The Japanese Odyssey Report Season 2
クレイジーな旅が再び〜2025年へ漕ぎ出す〜 #08 最終回
ハードコアでいこう🇦🇺
北欧からのメッセンジャー🇫🇮
君はオッチーを知っているか?🇯🇵

あまりにも手がかりがなく、超距離の、ひっそりと最高に熱いライドイベント「The Japanese Odyssey」(以下、TJO)。その参加者に迫ったフォトグラファー・下城英悟氏によるコラム第二弾も今回で最終回を迎えます。
そして、この謎めいたイベントは私たちの連載中に、2025年の開催概要を明らかにしていました。
今回のキャッチフレーズは “The forgotten Tōge” 。忘れられた峠…!
詳しくはオフィシャルサイトをご確認いただきたいのですが、簡単にここで概要をお伝えしましょう。

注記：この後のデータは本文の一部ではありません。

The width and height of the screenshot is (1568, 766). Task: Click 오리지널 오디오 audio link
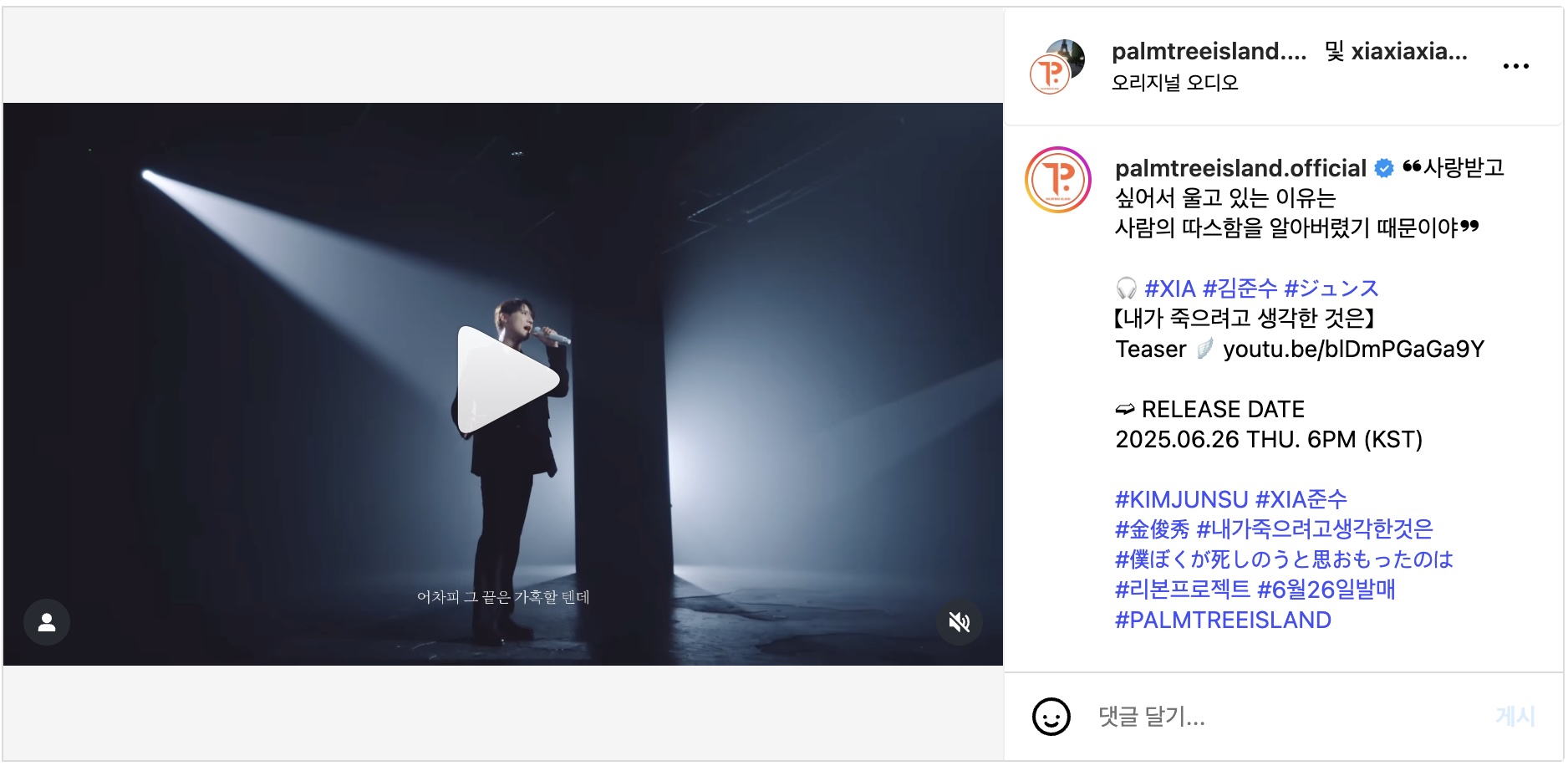coord(1174,83)
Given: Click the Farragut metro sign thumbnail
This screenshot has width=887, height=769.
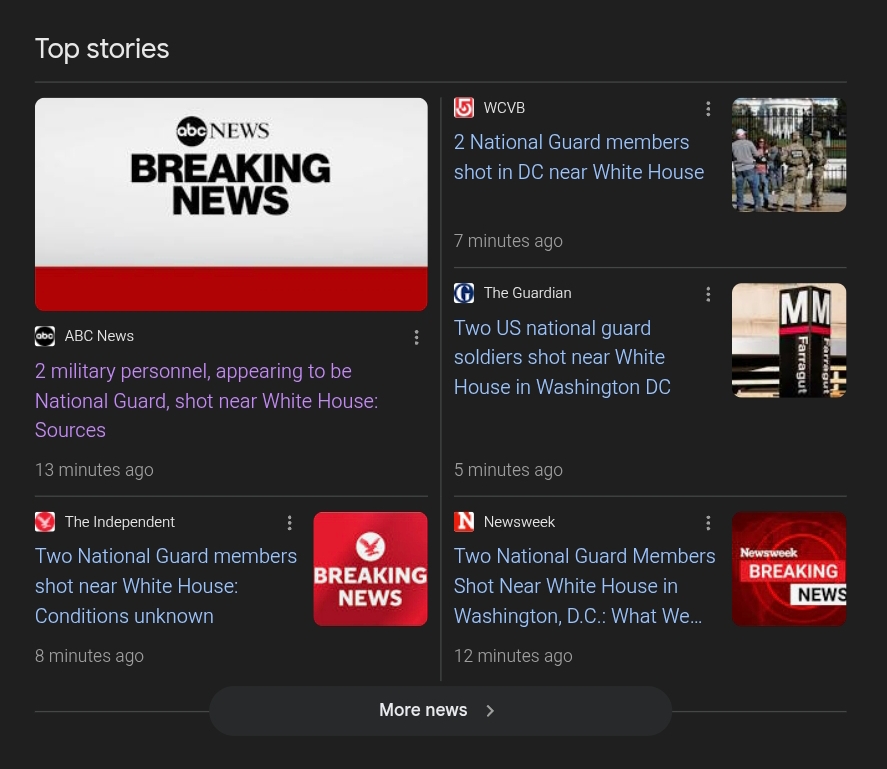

スケジュール 2025年10月3日(金)〜13日間と12時間(324時間)*10月2日(木)に福岡でプレイベント開催予定
スタート地点 鹿児島県鹿児島市桜島半島
ゴール地点 長野県松本市アルプス公園
想定走行距離 2,300km(それ以上かも)
想定獲得標高 46,000m(かなり上ります)
チェックポイント 20箇所
https://www.google.com/maps/d/u/1/viewer?mid=1Njnf0QdNpra2GKK825FaxD74JYfOeWY&ll=0%2C0&z=8

特筆すべき点 NGO「JEAN(Japan Environmental Action Network)」と連携
JEANは海洋ごみの清掃や調査を専門とするNGO。2018年、TJOの主催者であるエマニュエルとギョームがふと降りた太平洋側のビーチに海洋ごみが散乱しているのを見てイベントのあり方を含めて考えさせられたことから、今回の連携を決めたそう。寄付を募り、イベント後に送るそうです。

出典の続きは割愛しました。